Two different business models…Microsoft’s third-party developers who have to go through old school (but still a money maker) investing time and money to become Microsoft developers and Apple’s “just bring your applications in and we take 30 per cent from the sale.” Let’s see where things stand a year from now, OK?

CUTTING THE CORD

Intel had lot’s of technology to show at their Developers Form in San Francisco last Thursday. The coolest technology was the wireless lighting of a 60 watt lamp using Intel’s “wireless resonant energy link,” similar to glass breaking ability of some singers. Although this was big news, credit is due for the early MIT work, announced in 2006, done on a similar project shown last year, where folks walked, unscathed, between an electrical energy transmitter and a similarly lighted bulb.
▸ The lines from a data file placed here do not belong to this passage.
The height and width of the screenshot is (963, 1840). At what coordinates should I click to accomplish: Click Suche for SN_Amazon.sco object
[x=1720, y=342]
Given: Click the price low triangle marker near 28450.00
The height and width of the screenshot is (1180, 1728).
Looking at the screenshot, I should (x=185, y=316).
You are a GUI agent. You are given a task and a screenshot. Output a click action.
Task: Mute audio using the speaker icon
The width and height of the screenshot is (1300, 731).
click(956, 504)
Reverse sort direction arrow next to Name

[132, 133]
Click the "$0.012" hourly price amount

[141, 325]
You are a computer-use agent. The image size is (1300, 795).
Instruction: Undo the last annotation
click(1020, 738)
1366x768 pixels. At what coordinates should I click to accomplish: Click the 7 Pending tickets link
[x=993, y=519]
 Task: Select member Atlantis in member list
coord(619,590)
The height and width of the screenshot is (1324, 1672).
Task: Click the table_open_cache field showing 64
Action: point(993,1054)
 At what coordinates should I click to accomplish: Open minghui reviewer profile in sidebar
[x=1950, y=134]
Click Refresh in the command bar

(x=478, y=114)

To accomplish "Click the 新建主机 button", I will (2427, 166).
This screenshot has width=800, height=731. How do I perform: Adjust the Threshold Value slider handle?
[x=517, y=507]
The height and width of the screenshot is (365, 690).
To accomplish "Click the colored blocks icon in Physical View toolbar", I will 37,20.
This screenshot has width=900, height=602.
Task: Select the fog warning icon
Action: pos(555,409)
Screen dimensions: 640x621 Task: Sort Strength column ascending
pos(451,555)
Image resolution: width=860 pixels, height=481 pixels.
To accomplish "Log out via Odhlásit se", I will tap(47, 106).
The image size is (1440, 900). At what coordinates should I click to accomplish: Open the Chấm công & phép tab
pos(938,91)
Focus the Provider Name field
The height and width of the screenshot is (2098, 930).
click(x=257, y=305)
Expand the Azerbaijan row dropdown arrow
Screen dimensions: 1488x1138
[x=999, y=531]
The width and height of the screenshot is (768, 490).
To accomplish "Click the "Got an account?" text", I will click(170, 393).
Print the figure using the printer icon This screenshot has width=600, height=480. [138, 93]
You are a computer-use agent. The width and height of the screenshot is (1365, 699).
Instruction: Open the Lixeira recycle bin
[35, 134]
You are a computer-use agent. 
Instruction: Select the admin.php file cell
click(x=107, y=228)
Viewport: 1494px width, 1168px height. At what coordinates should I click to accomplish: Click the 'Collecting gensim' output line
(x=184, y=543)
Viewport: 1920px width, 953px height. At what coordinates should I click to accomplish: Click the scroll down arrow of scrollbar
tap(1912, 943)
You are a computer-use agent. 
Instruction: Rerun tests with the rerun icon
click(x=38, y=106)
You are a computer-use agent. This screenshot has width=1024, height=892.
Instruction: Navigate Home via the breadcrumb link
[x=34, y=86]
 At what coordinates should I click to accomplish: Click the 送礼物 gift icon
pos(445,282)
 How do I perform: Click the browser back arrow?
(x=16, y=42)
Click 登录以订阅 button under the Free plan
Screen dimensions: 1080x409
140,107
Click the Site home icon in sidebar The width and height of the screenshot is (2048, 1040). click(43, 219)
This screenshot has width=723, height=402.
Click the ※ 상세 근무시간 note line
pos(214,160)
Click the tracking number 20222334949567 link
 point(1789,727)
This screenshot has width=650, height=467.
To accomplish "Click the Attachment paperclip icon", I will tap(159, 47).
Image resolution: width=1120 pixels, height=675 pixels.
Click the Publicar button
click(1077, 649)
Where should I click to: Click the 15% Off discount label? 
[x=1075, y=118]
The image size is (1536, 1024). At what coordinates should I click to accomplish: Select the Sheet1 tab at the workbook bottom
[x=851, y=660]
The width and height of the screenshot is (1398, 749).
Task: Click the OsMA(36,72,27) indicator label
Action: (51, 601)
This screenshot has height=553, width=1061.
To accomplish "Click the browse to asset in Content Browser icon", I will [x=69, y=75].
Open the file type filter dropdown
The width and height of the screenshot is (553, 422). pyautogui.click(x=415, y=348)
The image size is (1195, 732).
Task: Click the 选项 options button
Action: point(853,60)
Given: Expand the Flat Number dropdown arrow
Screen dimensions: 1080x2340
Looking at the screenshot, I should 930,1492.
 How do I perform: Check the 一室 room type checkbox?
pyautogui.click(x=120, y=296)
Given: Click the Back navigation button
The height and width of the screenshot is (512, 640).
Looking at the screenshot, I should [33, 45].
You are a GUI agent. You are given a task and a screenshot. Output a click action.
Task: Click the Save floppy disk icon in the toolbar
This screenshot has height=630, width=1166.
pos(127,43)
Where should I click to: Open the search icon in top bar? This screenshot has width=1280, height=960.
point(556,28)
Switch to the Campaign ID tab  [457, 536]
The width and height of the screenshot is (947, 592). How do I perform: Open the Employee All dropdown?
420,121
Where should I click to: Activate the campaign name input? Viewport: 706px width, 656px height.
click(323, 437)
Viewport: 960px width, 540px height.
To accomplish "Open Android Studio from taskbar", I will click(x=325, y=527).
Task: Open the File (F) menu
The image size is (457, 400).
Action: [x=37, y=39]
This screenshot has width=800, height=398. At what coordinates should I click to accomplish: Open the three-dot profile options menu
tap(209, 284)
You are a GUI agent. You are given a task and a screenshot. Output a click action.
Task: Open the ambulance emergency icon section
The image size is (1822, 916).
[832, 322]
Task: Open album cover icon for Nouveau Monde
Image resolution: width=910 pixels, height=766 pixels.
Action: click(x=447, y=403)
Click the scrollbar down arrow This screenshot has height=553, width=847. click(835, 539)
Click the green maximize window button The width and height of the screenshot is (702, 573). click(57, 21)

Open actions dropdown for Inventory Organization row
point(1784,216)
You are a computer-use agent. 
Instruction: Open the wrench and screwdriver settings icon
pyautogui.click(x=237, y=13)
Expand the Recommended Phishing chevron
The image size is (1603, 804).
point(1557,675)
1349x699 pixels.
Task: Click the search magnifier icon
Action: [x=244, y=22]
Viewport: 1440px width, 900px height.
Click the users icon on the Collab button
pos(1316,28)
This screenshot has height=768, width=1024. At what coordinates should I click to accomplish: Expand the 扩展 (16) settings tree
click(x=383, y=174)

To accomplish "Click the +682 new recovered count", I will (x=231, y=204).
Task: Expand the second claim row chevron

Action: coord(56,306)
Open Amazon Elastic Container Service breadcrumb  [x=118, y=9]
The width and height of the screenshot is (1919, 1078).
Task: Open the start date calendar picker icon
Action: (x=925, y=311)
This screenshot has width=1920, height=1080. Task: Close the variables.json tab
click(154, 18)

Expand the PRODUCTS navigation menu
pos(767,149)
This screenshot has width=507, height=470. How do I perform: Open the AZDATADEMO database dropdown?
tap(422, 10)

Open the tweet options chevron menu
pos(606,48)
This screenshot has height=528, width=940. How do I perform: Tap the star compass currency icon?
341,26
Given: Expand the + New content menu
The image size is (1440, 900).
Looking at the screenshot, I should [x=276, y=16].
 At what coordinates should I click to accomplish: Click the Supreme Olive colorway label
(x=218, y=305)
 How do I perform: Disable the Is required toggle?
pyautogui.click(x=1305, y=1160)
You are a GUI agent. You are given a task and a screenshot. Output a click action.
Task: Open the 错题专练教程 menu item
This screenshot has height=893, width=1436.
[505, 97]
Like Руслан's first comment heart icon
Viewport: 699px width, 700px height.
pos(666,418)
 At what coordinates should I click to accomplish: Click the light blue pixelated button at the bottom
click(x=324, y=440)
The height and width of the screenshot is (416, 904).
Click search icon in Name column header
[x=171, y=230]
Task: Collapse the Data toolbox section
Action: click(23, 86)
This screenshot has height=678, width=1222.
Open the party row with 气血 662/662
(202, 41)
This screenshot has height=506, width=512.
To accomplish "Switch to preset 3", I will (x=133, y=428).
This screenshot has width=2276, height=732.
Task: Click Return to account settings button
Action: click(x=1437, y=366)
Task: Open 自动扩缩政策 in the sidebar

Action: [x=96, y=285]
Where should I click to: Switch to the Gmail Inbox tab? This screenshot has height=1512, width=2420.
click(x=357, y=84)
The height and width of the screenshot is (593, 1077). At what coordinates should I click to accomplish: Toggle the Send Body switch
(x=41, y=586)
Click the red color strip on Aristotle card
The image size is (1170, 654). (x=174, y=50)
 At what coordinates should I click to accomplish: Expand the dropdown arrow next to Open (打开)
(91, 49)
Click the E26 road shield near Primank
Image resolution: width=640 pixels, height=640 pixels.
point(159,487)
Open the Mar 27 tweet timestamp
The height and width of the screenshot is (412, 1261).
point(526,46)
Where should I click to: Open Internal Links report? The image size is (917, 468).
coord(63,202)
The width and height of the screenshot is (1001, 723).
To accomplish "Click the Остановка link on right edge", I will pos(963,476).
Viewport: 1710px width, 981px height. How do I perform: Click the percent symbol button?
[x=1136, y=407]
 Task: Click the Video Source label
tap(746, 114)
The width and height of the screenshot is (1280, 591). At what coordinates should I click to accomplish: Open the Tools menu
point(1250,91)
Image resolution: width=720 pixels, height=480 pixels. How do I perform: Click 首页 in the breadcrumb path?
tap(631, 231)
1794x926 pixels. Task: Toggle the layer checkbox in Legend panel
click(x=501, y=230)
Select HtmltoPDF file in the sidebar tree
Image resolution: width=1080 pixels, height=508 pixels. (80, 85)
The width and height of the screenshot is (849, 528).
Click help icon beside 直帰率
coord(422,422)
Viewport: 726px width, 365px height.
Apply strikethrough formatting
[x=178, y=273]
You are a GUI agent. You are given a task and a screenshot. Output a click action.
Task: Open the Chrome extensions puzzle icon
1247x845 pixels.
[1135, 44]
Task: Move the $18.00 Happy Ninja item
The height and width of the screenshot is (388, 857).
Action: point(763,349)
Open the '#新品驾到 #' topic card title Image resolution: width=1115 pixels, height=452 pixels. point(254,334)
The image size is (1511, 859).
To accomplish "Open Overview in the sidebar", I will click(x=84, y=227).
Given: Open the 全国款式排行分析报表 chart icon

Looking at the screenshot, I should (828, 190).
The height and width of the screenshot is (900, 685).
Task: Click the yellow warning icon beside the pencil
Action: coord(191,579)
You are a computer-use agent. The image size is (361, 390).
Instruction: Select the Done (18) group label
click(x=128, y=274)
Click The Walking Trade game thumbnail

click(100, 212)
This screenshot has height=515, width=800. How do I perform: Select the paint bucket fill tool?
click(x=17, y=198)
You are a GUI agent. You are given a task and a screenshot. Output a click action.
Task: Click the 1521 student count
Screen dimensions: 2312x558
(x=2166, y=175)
Can you imagine the possibilities? Justin Rattner, Intel’s CTO, saw a future where laptops would not need a battery. They would simply receive electrical energy wirelessly. So…think of a world with no electrical cords, just a whole pile of magnetic fields charging everything wirelessly. Hold that thought.

Check the chip maker’s other announcements, including its quest to keep Moore’s chip doubling Law alive, as the industry nears the physical limits on how small chip transistors can get. 

  • Intel’s first-ever mobile-focused quad-core laptop workstation – the Intel Core 2 Extreme processor which contains four cores and uses only 45 watts of power
  • Development of the interactive classrooms and whiteboards using Nintendo Wii technology, the Wii remote, which creates a low-cost interactive whiteboard
  • Identification technology that uses mobile devices with a built-in camera and special software that reads the bar code on health ID cards to prevent identity-related medical errors
  • A partnership between Intel and Yahoo to create a Widget Channel
  • Announcement of Intel’s Media Processor CE 3100 using system on chips (SoCs) technology to fuse the Internet and TV experience
  • Core i7 processor using turbo an energy efficient, high-performance server featuring Intel Hyper-Threading Technology
  • Intel Corporation Chairman Craig Barrett announced Intel will award four $100,000 prizes to the most innovative ideas for unmet needs in education, health care, economic development, and the environment

MICROSOFT CHOKES

Microsoft Live Labs opened up an online site, http://livelabs.com/photosynth/ that stitches hundreds of uploaded related pictures, for free, into a larger photo you can zoom or pan across. This cool technology proved to be overwhelming for the Microsoft photosynth web site which had to temporarily close down from a massive influx of photos. Talk about causing your very own Denial of Service Attack with one smart photo idea!